Los pacientes con beta talasemia menor no requieren de tratamiento especifico, en estos
pacientes se debe reducir el riesgo de suplementación innecesaria de hierro. En general
todos los pacientes con talasemia tienen soobrecarga de hierro por la hemolisis crónica
característica de la enfermedad.
El manejo de los pacientes con talasemia mayor es multidisciplinario, el soporte
transfusional es una de las bases del tratamiento con el objetivo de promover el normal
crecimiento y suprimir la eritropoyesis ineficaz.

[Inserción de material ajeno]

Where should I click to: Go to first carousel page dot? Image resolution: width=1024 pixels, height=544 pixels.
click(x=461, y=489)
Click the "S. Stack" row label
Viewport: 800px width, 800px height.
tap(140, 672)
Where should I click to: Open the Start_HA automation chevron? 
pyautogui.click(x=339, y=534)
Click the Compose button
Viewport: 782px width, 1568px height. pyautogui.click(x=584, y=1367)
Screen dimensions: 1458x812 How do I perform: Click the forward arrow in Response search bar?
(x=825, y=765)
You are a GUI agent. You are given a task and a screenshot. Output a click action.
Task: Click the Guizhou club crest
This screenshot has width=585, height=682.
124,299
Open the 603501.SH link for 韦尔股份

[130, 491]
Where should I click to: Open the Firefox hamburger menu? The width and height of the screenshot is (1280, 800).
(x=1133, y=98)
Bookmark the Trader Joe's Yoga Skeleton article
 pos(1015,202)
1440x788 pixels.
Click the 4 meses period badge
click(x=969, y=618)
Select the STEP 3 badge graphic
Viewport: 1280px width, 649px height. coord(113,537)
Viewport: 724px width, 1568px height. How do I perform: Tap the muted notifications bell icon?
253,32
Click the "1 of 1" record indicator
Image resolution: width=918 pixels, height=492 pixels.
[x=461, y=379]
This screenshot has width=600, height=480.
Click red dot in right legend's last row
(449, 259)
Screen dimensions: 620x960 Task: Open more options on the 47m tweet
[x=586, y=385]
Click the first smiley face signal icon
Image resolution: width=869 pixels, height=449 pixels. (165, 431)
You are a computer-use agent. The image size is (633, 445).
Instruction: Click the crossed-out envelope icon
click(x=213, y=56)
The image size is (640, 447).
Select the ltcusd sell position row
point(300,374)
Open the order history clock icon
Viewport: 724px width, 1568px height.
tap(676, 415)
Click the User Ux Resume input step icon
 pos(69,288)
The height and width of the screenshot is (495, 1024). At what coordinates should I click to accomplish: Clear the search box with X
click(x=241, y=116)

Monitorear los niveles de hierro (ferritin) también es muy importante, el objetivo es iniciar
precozmente tratamiento quelante para evitar la sobrecarga de hierro sobre todo a nivel
hepático y cardíaco.
α- talasemia
ANEMIA HEMOLITICA
Conclusiones
Anemia normocítica regenerativa.
Ante el hallazgo de parámetros de hemolisis la prueba de Coombs directa (PCD)
positiva permite identificar el mecanismo inmune como causa de la hemolisis.
En la mayoría de los casos las causas intrínsecas de hemolisis son hereditarias
mientras que las extrínsecas son adquiridas.
Los síntomas presentes en pacientes con anemia hemolítica autoinmune son
indistinguibles de otras causas de hemolisis.
Las talasemias son las hemoglobinopatías mas frecuentes.